These cays are part of the marine reserve park and Lime Cay houses a number of small cottages. Unfortunately the anchorage was somewhat rolly due to north winds and as it was out of season, the cottages and facilities were closed. However we did enjoy watching a beautiful pair of Osprey but did not enjoy the many thousands of sand fleas/noseeums…so cruisers beware!

The next morning we motored the short distance SW to Sapodilla Cay which is a very small uninhabited island but did provide dinner on the hook with a nice Cero. After an hour or two of gunk holing we ventured north to NE Sapodilla Cay and finding a small sandy patch dropped our hook and enjoyed a couple of wonderful days of good snorkeling on the south east side of this island where you can see many many good sized fish that are cruiser friendly as they are in protected waters.

Puerto Escondido – Honduras – N15.54 – W87.37 – May 22 – May 27 2009


This is a 40 mile sail west from Utila and brings you to mainland Honduras to a protected anchorage. This is some of nature at its best with excellent walking trails and is part of a national park. To view the Howler Monkeys requires an early morning walk as they tend to bring guided tours throughout the day encouraging the monkeys to find alternate hangouts (no pun intended). There are no fees to anchor and in very rough weather it is easy to tuck around the corner into Laguana El Diamante which is an excellent hurricane hole in time of need. This a shallow body of water completely surrounded by high hills and mangrove trees.

Isle of Utila – East Bay and West Cays – N16.05 – W86.53 – May 12 – May 22

Utila is the dive capitol of Honduras with one of the many dive shop claiming more than 4000 dive certifications in a single year. Needless to say the diving is spectacular. Also, a certain times throughout the year one may even be lucky enough to encounter one of our planets largest creatures, the awesome Whale shark.

This is a very laid back little island on the west end of the Bay Islands of Honduras. We were warmly greeted by an old friend Rob, s/v Carmelita who has taken us roots in this quaint little island. He has made friends with many of the locals and is a helpful source of information to any and all cruisers that come his way.

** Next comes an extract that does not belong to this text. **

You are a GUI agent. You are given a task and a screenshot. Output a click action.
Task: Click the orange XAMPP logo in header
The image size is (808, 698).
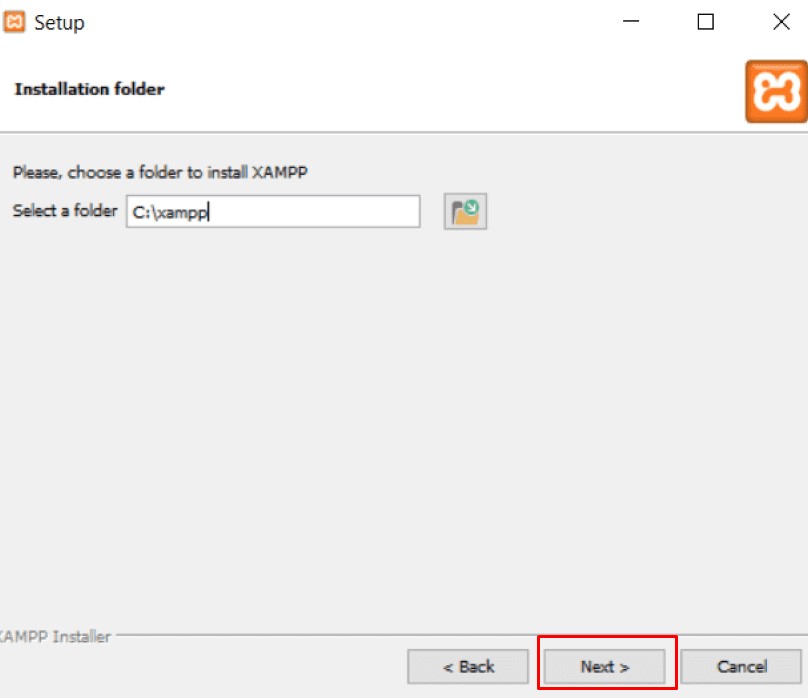pos(775,92)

Another friend we met in Roatan, Vern, has found a niche market by providing a ‘water taxi’ service on his catamaran to and from West End Roatan to Utila daily. This enables a direct trip to and fro reducing travel time and expense that would normally require you to take the ferry to La Ceiba from Utila and then back to Roatan and vice versa.

We enjoyed some wonderful days down at the Western Cays and happy to report that our young pelican (see previous Utila entry) was now flying but still working on his takeoffs and landings. We particularly enjoyed the small island that he called home along with his momma and papa and couple of aunts and uncles. We highly recommend a stop here for any cruisers who seek good snorkeling rest and relaxation.